課題 A »
原文によると、貨物連帯の組合員数は何人か。
課題 B »
原文のうち「貨物連帯と建設労組のストに続」で始まり「80%以上の運行が止まった。」で終わる部分を、一字一句そのまま書き写すこと。

民主労総がソウル国会前で8・28ゼネスト突入を宣言
6月28日午後5時、「非正規職撤廃! 整理解雇撤廃! 労働悪法改正!」の3大要求を掲げる民主労総がソウルの国会前(ヨイドの国民銀行前)で警告ストライキ・集会を開いた。6月25日から全面ストライキに突入した貨物連帯、27日から同じくストに入った建設労組をはじめ、金属労組、公共輸送連盟、保健医療労組、事務金融連盟、化学繊維連盟、公務員労組、女性連盟、民主一般連盟、地域本部組合員など3万人を超える労働者が結集した。この場で民主労総は、イミョンバク政権に対し3大要求の実現とともに労働弾中断、労働基本権および民衆生存権保障のための10大課題、79項目の社会改革立法を要求し、政府・資本が要求に応じない場合は8月28日から無期限ゼネストに突入する方針を明らかにした。
貨物連帯と建設労組のストに続き、金属労組は7月15日に第1次警告ストライキ、20日に第2次警告ストライキを闘い、8月第3次ストライキへと継続しながらゼネストへ向け闘争水準を高めていく構えだ。さらに保健医療労組の営利病院阻止闘争、貨物連帯ストライキを援護している公共輸送労組の公共部門民営化阻止闘争など、韓国労働運動は、新自由主義攻撃との全面的な激突局面を迎えている。
文字どおり闘わなければ生きられない、労働者と労働者家族の生存権をかけた激突情勢が到来している。それを端的に示しているのが、特殊雇用労働者の労働基本権保障、未払い賃金の根絶を要求してストライキに立ち上がった貨物連帯と建設労組の現状だ。
貨物連帯(組合員1万2000人)は、6月25日朝から「貨物労働者の力で物流を止める!」と宣言し、無期限全面ストライキに突入した。同時に、コンテナ輸送の中心地である釜山新港と京仁ICD(内陸コンテナ基地)で、パクウォンホ釜山支部長、イボンジュ・ソウル京畿支部長が要求貫徹まで降りないと、それぞれの物流拠点で高空籠城闘争に決起した。スト初日、支部員600人ほどの釜山港を往来するコンテナ車両約2000台のうち600台以上の運行がストップ。1日1万台を超える全車両運行量が30%以上も減少した。大型トラックは全国で運行している8万2000台中、初日には37%に当たる3万台が止まり、2日目からは8万台以上がストに参加し、非組合員も含め90%以上が運行を拒否した! 光陽港、平沢港、浦項鉄鋼工業団地、釜山港などで80%以上の運行が止まった。
「車を走らせる奴隷」とまで呼ばれる貨物労働者は、「個人事業主」と定義され、労働三権を認められていない「特殊雇用労働者」だ。彼らを最も苦しめているのは《大型運送会社→斡旋業者→零細運送会社→貨物労働者》という「多段階下請構造」だ。斡旋手数料という中間搾取の結果、貨物労働者が受け取る運送料は荷主が支払った運賃の63%。しかもその中から道路費と燃料代を含む油類税を負担し、買い取った車両の代金を返済しなければならない。その上、2月末には軽油1リットルが2000ウォン(約139円)に迫るなど自動車用の軽油価格の高騰が続いている。この軽油に付加される税金は約40%、1人の貨物労働者が納める油関連税は収入の58%にも上るのだ。

掲載一覧 »
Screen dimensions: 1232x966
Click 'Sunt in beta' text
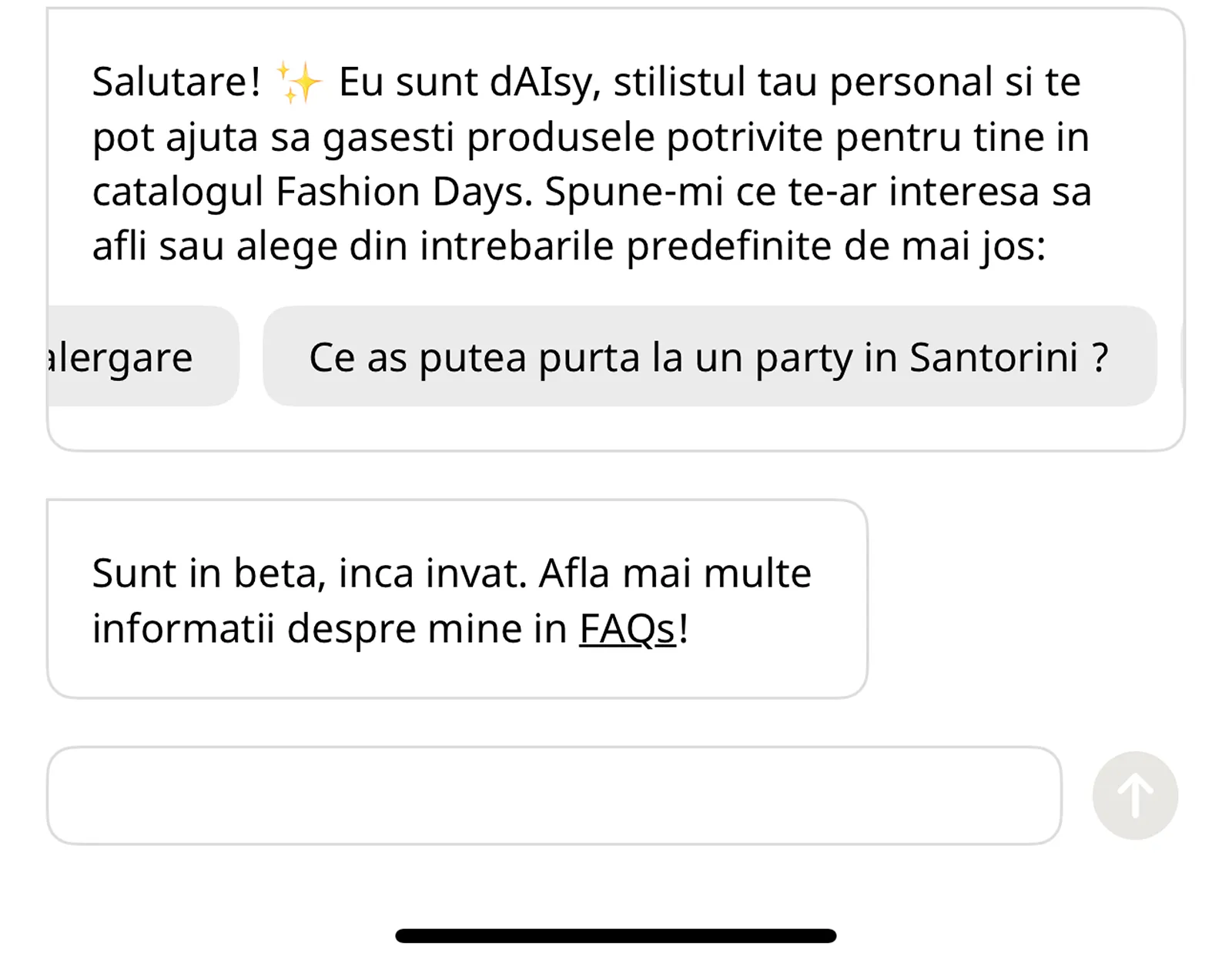tap(203, 573)
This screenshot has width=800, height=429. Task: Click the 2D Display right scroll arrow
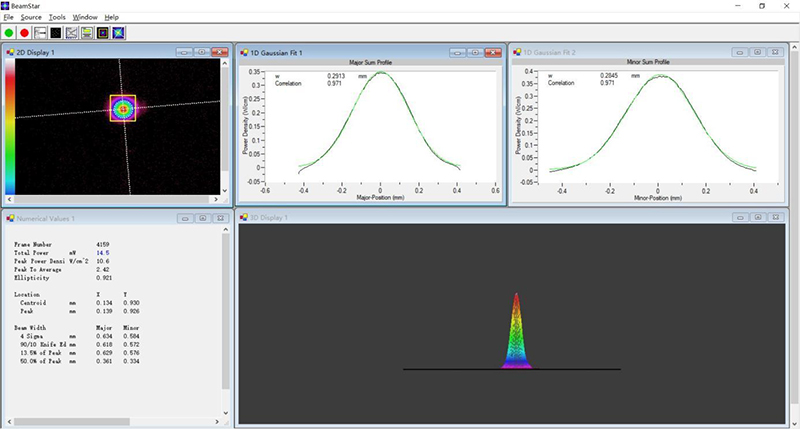click(215, 200)
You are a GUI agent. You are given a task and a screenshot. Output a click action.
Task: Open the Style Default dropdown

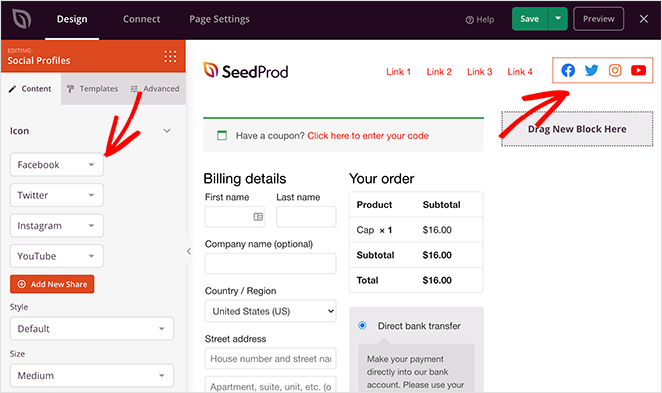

解答 A »
1万2000人。

解答 B »
貨物連帯と建設労組のストに続き、金属労組は7月15日に第1次警告ストライキ、20日に第2次警告ストライキを闘い、8月第3次ストライキへと継続しながらゼネストへ向け闘争水準を高めていく構えだ。さらに保健医療労組の営利病院阻止闘争、貨物連帯ストライキを援護している公共輸送労組の公共部門民営化阻止闘争など、韓国労働運動は、新自由主義攻撃との全面的な激突局面を迎えている。
文字どおり闘わなければ生きられない、労働者と労働者家族の生存権をかけた激突情勢が到来している。それを端的に示しているのが、特殊雇用労働者の労働基本権保障、未払い賃金の根絶を要求してストライキに立ち上がった貨物連帯と建設労組の現状だ。
貨物連帯(組合員1万2000人)は、6月25日朝から「貨物労働者の力で物流を止める!」と宣言し、無期限全面ストライキに突入した。同時に、コンテナ輸送の中心地である釜山新港と京仁ICD(内陸コンテナ基地)で、パクウォンホ釜山支部長、イボンジュ・ソウル京畿支部長が要求貫徹まで降りないと、それぞれの物流拠点で高空籠城闘争に決起した。スト初日、支部員600人ほどの釜山港を往来するコンテナ車両約2000台のうち600台以上の運行がストップ。1日1万台を超える全車両運行量が30%以上も減少した。大型トラックは全国で運行している8万2000台中、初日には37%に当たる3万台が止まり、2日目からは8万台以上がストに参加し、非組合員も含め90%以上が運行を拒否した! 光陽港、平沢港、浦項鉄鋼工業団地、釜山港などで80%以上の運行が止まった。